Work request 1
In the museum exhibit text, how old is the fossil horseshoe crab shown next to the modern one?
Work request 2
Repeat the part of the museum exhibit text between "For instance, star" and "how they look!", inclusive.

Excerpted text
"""

Our tireless obsession to name and categorize things into categories with impermeable and immutable boundaries is perhaps one of our species’ peculiarities: assigning categories to the numerous and diverse forms of life on Earth can be seen as somehow giving us assurance, in creating an illusion that we may be dominant and in control of species on Earth.
In this exhibit, we strive to make the strange familiar and the familiar strange, by showing modern concepts of relations between groups of animals, which contrast with concepts that became established in the late 1800s, the time of establishment of collections in Wesleyan Natural History Museum, and to which many of us are still, erroneously, accustomed.
For instance, star fish (sea stars) and sea urchins are displayed next to humans and bats, to drive home the point that they are in fact, far more closely related to vertebrates than to corals or worms. Some living fossils are on show, the most staggering of which is the horseshoe crab, with the modern variety next to a 150 million year old fossil (Jurassic). They really haven’t changed that much in how they look!
Modern concepts are to a large extent based on genetic (thus family) relations, as shown in the ‘Tree of Life’ that greets the visitor at the front of the exhibit, rather than on external morphology (how things look), as shown in Haeckel’s ‘Tree of Life’ (1879) on the wall behind the exhibit.
The modern ‘Tree of Life’ is based on genomic analyses, and shows that more than two-thirds of the genetic and chemical diversity of Earth’s life forms is within single-celled Bacteria and Archaea, with small cells without a nucleus (prokaryotes). Humans, plants and mushrooms, as well as one-celled organisms with a complex cell with a nucleus (Eukaryotes) share a few inconspicuous branches on the lower right side of the tree: the living world consists mostly of very small but extremely variable and complex organisms.
However, bacteria were not quite appreciated as complex, diverse and ubiquitous at the time when our natural history collections were made, owing not only to the technological difficulties of collecting bacteria in the 19th century, but also – more importantly – to the fact that they hardly can be exhibited, and lack that inspiration of the awe of nature, relative to large, much more ostentatious animals. Our exhibit showcases animals, fungi and plants from our collections that by themselves, despite representing an infinitesimally small part of global biological diversity, document a vast array of body plans, sizes and diversity.

"""

Data excerpt
"""

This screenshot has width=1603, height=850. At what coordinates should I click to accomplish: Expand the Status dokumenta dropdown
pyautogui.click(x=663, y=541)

"""

Worked solution 1
It is 150 million years old, from the Jurassic.

Worked solution 2
For instance, star fish (sea stars) and sea urchins are displayed next to humans and bats, to drive home the point that they are in fact, far more closely related to vertebrates than to corals or worms. Some living fossils are on show, the most staggering of which is the horseshoe crab, with the modern variety next to a 150 million year old fossil (Jurassic). They really haven’t changed that much in how they look!